A ideia é antiga e pode merecer um bom debate político sobre as fronteiras do interesse estratégico do país e os do patrimônio do Estado. O problema está na sua oferta como um elixir para resolver problemas de caixa governamental em temporadas eleitorais. E, nessas ocasiões, sempre em nome dos pobres.
Guedes retomou a ideia ontem, numa conversa com jornalistas em Washington: “Quando os preços dos combustíveis sobem, os mais frágeis estão em dificuldades. Imagine, então, se eu vender um pouco das ações da Petrobras e der para eles [os pobres] esses recursos?”
Guedes merece crédito pela coerência: há exatos 32 anos defende a venda da companhia de petróleo e, também, das demais empresas públicas. Registrou a tese da privatização total para “zerar” a dívida pública federal (interna) no programa do candidato do Partido Liberal em 1989, Guilherme Afif, na primeira eleição presidencial depois da ditadura. Afif terminou em sexto lugar, e Fernando Collor venceu Lula no segundo turno.
Quase à mesma hora em Brasília, distante de Guedes cerca de 4 mil quilômetros, Arthur Lira, presidente da Câmara, divagava sobre o impacto dos altos preços do petróleo e derivados em entrevista à rádio CNN: “Não seria o caso de privatizar a Petrobras? Não seria a hora de se discutir qual a função da Petrobras no Brasil? É só distribuir dividendos para os acionistas?”
Lira, comandante do Centrão, parecia estar num dueto com o economista liberal. E seguiu na digressão: “Ela deixou de fazer investimentos para distribuir dividendos [aos acionistas, governo e investidores privados]. Para que serve esse patrimônio para o povo brasileiro? Essas discussões que têm que ser feitas.”
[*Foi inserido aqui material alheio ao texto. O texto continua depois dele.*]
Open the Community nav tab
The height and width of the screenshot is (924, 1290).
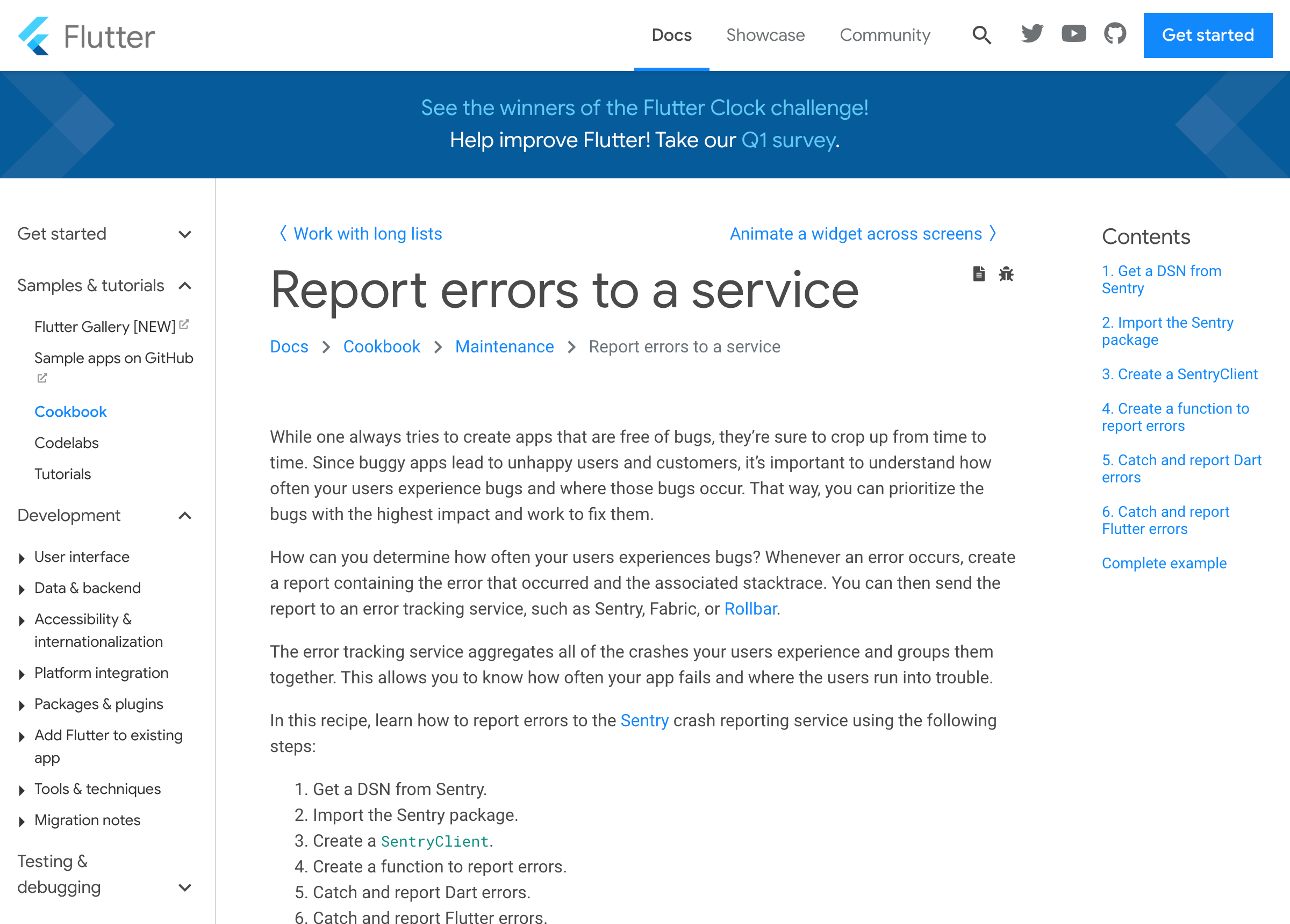point(885,35)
Guedes costuma se referir à companhia de petróleo como um totem de tribos políticas que julga prisioneiras do ideário nacionalista da primeira metade do século passado. Lira não é conhecido pela reflexão, mas pela capacidade de ação — há oito meses no comando da Câmara já aprovou 141 novas legislações, algumas muito polêmicas como a da privatização da estatal Eletrobras.
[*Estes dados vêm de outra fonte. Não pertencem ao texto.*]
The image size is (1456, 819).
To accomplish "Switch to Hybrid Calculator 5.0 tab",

Por trilhas diferentes, Guedes e Lira chegaram ao mesmo ponto: a permissão legislativa para venda dos papéis da Petrobras controlados pelo governo. Estima-se que representem 38% do total de ações ordinárias, com direito a voto, ficando o Estado com algum poder de veto (ação do tipo “golden share”), como já aconteceu nos casos da Embraer e da Vale.
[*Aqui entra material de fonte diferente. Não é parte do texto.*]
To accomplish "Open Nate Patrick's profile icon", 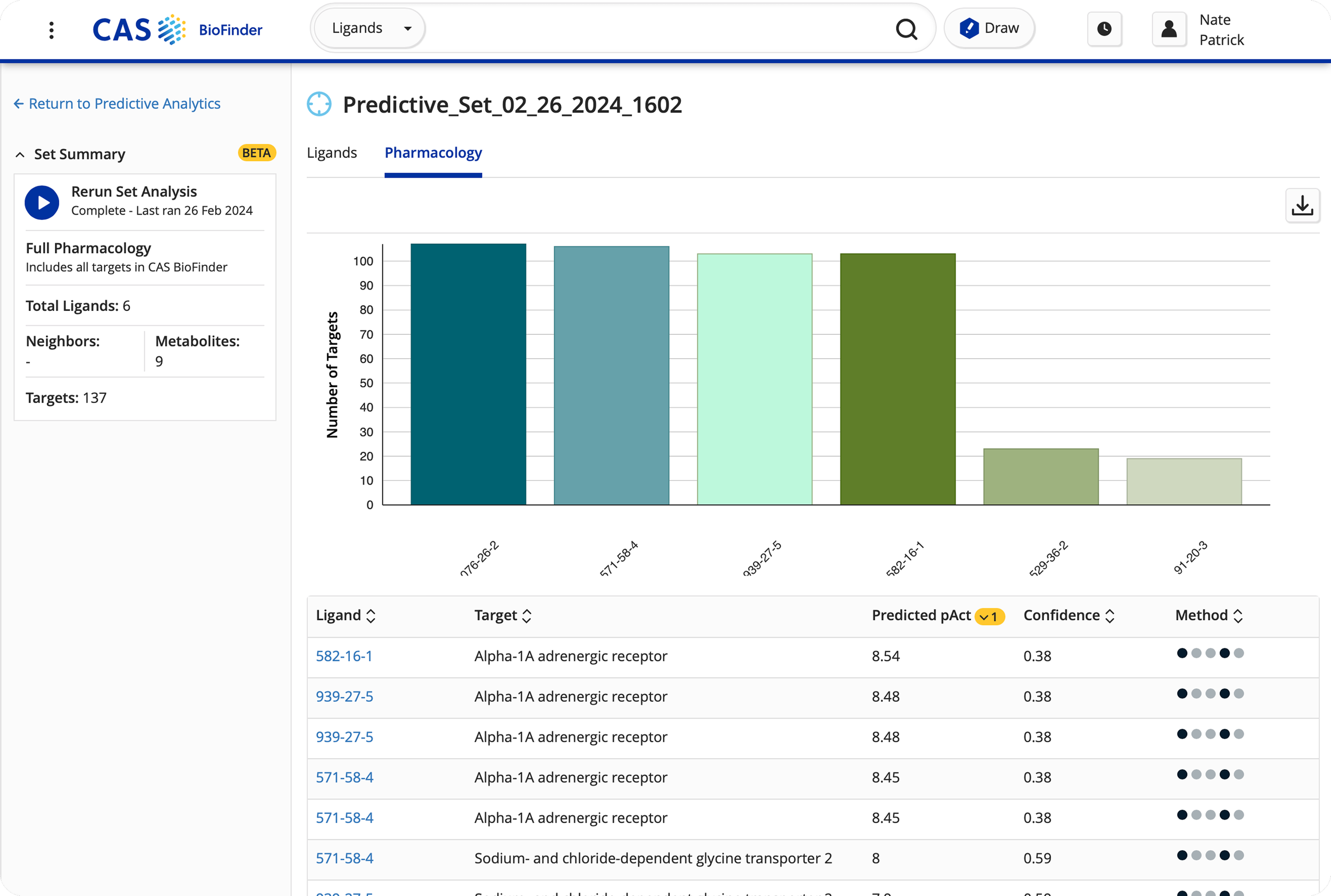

O modelo em estudo equivale ao adotado recentemente para a Eletrobras, criticado pelo excesso privilégios concedidos a alguns segmentos privados, como os grupos empreiteiros de infraestrutura de gasodutos.
Guedes e Lira, por enquanto, apenas vagueiam pela ideia de privatizar a companhia de petróleo. Há dúvida se é jogo combinado com Jair Bolsonaro, antigo defensor do intervencionismo estatal na economia.
Em 1999, quando o trio mal se conhecia, Bolsonaro deu uma entrevista na televisão. O apresentador Jô Soares quis saber sua opinião sobre o programa de privatizações do governo Fernando Henrique Cardoso, que previa a venda de estatais como Vale e Telebrás.
Deputado pelo Partido Progressistas — o mesmo de Lira —, ele riu. E respondeu com uma proposta: fuzilar o presidente. Não se sabe se depois de 22 anos Bolsonaro mudou de ideia.